BlackBerry is taking a big step back from the company it used to be, announcing today that it’s planning to stop designing and building its own devices, and will instead outsource that work to manufacturers.
“The company plans to end all internal hardware development and will outsource that function to partners,” CEO John Chen said in a statement.
Instead, the company will be focusing on its software and security products, with Chen noting, “We are reaching an inflection point with our strategy. Our financial foundation is strong, and our pivot to software is taking hold.”
If you’ve been following the path of BlackBerry at all recently, this news should come as no surprise: the last phone the company made itself was the Priv, released in November 2015, The Verge notes. At that time, Chen said Blackberry would need to sell five million phones a year to stay afloat in the consumer hardware business. He later cut that figure to three million — never a good sign.

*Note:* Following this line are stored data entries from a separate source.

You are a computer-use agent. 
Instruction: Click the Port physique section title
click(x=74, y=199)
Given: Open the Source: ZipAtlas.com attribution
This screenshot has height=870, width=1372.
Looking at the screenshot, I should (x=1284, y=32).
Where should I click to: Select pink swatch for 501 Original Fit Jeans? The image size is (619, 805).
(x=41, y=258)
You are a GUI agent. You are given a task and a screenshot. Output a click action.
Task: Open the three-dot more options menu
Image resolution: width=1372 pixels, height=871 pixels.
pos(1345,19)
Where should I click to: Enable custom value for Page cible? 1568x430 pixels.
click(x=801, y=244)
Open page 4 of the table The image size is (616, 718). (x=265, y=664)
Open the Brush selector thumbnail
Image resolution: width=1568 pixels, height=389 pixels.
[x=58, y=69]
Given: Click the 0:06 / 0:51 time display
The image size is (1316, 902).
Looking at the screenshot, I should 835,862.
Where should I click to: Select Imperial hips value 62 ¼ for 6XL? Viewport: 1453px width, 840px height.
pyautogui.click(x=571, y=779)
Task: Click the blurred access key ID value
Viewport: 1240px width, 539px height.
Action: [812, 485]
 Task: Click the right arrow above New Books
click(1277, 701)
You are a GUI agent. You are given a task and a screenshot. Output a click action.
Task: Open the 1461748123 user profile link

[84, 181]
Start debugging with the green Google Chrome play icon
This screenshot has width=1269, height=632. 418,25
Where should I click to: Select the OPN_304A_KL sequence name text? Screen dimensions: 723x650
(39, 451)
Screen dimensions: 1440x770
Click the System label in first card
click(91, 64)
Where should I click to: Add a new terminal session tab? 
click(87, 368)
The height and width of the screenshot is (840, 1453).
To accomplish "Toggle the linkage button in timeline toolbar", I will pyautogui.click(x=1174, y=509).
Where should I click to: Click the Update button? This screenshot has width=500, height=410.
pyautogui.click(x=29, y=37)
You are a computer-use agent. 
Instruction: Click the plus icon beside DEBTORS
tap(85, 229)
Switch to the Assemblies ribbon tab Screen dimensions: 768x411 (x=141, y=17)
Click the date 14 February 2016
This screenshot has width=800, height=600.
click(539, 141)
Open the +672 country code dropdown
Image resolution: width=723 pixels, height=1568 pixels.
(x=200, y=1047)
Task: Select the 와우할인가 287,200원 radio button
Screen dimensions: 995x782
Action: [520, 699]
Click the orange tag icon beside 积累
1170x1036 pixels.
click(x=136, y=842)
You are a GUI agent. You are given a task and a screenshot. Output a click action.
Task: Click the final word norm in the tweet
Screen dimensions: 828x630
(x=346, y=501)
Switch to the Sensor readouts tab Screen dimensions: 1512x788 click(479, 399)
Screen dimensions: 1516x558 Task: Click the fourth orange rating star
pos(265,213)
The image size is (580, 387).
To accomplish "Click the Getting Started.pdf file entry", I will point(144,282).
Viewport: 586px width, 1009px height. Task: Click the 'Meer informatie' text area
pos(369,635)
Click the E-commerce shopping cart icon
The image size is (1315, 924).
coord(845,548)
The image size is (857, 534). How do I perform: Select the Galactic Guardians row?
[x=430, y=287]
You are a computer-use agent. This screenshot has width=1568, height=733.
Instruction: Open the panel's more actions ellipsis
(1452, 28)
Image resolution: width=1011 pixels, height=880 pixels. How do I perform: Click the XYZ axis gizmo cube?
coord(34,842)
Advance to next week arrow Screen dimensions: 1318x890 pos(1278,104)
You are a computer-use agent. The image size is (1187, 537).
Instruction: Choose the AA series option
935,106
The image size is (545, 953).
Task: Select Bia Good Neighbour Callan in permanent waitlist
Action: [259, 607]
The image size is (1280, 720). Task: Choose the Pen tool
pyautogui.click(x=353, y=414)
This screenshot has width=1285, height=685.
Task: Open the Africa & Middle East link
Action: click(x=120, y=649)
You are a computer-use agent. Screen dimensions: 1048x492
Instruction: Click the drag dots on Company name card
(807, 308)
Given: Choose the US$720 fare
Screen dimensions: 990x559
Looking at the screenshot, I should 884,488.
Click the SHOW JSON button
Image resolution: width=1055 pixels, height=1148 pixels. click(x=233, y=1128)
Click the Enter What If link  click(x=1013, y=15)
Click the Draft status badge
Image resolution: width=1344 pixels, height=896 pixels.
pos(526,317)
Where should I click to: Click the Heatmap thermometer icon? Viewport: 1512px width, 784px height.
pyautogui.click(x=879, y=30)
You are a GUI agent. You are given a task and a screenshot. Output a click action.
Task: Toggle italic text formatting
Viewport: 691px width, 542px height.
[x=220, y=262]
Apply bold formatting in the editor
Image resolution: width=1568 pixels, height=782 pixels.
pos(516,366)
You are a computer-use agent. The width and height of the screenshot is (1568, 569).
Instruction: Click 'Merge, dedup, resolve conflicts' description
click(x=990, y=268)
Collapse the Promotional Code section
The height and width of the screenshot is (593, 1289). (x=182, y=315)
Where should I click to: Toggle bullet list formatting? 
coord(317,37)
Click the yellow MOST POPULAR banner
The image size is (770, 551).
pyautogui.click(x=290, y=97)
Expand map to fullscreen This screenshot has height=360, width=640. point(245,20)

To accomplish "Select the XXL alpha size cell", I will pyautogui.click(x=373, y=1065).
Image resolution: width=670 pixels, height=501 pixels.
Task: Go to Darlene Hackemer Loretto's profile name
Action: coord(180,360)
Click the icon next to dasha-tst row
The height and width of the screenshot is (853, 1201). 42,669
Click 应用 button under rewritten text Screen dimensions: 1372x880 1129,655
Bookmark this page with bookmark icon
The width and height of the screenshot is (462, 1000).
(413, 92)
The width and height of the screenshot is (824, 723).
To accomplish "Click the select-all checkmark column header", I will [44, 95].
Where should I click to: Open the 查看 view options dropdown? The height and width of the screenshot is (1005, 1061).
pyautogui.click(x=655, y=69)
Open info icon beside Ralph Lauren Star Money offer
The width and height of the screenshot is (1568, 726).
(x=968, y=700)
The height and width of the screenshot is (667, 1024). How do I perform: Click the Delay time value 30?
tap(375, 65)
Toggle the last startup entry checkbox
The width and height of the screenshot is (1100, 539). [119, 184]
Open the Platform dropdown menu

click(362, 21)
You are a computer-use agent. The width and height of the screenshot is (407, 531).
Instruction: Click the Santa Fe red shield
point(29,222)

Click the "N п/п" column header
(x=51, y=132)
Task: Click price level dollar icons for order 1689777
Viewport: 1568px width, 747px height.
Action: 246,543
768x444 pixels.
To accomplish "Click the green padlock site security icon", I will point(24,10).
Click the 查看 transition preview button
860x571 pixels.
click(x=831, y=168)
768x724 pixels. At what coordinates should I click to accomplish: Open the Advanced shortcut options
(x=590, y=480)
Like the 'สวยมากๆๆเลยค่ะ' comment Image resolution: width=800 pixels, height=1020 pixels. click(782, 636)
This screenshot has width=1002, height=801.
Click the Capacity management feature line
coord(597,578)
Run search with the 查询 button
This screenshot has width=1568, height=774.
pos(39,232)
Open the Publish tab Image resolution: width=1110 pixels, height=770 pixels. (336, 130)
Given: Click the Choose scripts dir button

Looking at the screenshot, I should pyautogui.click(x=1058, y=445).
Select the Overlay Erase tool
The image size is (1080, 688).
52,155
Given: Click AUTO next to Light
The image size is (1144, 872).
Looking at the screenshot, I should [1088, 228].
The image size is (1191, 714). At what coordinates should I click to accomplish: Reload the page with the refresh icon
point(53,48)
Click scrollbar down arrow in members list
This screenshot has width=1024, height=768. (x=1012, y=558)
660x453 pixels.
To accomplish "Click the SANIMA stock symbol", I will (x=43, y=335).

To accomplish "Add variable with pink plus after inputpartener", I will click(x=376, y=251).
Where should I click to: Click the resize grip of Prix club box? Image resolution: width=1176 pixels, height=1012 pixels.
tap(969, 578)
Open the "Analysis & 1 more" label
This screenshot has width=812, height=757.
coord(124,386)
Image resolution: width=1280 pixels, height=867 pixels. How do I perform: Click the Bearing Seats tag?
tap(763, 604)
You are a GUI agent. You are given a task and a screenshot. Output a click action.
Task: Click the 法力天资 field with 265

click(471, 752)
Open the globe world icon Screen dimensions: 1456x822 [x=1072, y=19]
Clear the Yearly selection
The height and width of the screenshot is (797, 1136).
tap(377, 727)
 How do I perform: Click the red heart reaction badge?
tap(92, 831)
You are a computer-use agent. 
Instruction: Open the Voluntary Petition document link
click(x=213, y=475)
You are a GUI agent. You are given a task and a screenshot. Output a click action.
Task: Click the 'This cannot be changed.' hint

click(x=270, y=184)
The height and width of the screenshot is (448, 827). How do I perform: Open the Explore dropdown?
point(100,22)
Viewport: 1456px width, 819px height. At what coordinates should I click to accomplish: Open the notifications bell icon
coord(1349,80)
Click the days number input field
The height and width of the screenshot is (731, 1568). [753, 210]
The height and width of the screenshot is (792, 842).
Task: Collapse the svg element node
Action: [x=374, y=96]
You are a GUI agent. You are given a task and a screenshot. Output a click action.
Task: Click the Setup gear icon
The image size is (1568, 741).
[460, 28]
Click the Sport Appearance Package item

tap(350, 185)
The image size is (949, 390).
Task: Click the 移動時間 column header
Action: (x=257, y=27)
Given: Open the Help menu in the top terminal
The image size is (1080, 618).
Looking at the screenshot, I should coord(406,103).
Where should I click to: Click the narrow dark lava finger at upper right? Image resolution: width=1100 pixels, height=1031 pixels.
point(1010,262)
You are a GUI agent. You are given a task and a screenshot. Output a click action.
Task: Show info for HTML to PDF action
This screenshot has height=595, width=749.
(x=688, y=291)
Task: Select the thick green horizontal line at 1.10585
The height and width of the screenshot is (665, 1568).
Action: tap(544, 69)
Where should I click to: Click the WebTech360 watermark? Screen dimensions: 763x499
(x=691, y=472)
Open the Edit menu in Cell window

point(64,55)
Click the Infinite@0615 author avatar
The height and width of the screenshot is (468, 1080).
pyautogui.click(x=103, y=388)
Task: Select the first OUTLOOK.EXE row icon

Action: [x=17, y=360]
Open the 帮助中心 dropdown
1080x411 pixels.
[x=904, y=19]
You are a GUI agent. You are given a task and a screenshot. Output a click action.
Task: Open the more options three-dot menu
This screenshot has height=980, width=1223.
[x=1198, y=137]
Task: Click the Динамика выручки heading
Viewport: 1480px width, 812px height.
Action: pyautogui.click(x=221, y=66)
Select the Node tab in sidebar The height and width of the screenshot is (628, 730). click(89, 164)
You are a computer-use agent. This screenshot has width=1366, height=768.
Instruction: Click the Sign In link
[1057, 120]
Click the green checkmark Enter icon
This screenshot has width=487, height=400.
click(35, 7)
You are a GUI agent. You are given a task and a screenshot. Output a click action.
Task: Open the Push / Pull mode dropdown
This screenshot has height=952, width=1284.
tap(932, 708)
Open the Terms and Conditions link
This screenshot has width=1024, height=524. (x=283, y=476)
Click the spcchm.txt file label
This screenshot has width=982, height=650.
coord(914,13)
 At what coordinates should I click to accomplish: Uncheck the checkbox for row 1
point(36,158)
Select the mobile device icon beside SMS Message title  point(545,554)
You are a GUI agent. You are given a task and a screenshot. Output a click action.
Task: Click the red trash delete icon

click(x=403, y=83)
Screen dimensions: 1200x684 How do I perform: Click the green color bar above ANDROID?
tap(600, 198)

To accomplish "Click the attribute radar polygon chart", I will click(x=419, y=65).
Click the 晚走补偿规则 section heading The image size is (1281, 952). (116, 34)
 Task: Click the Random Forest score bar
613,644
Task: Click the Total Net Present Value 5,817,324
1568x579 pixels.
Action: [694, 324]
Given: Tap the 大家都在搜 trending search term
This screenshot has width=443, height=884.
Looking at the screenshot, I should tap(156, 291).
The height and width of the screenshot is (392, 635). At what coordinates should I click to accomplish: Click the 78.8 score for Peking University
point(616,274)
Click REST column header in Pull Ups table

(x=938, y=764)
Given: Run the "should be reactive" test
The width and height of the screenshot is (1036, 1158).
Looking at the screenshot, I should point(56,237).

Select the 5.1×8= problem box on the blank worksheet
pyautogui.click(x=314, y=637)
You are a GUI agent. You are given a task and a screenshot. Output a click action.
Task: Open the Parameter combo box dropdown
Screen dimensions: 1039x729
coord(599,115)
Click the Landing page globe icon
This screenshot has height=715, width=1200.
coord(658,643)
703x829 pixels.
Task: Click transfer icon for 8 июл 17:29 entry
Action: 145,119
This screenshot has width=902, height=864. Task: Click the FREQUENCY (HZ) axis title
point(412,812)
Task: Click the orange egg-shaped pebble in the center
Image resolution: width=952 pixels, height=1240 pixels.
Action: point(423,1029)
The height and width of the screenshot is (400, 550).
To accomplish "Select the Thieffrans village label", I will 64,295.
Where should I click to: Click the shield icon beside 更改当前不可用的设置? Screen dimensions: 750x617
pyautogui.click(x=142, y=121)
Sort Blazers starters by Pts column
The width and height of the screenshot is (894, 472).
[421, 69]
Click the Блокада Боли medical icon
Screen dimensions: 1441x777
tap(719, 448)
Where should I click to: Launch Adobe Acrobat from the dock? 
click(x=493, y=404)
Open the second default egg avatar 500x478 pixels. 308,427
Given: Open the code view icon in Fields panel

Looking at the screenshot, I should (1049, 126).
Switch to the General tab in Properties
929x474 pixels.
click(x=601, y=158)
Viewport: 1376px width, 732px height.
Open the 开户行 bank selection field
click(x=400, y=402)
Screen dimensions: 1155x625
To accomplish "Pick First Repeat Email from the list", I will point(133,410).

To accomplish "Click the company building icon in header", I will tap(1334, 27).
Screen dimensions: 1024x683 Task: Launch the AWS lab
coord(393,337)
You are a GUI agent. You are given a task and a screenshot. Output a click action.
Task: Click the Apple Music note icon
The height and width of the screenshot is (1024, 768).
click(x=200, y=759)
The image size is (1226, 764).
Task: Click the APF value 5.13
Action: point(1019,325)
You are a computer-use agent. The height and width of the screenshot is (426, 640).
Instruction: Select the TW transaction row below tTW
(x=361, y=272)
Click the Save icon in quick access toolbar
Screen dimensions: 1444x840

Then in July 2016, the company announced it would stop making its classic smartphone, furthering rumors that BlackBerry’s hardware business was slowing to a stop. A few days later, however, Chief Operating Officer Marty Beard said rumors that the company would its keyboard and BB10 operating system were both untrue.
“We are absolutely not backing away from BB10,” Beard said at the time. “The company’s never said that we would not build another BB10 device.”
There could still be another BlackBerry device running on BB10, sure, but it won’t be made by BlackBerry.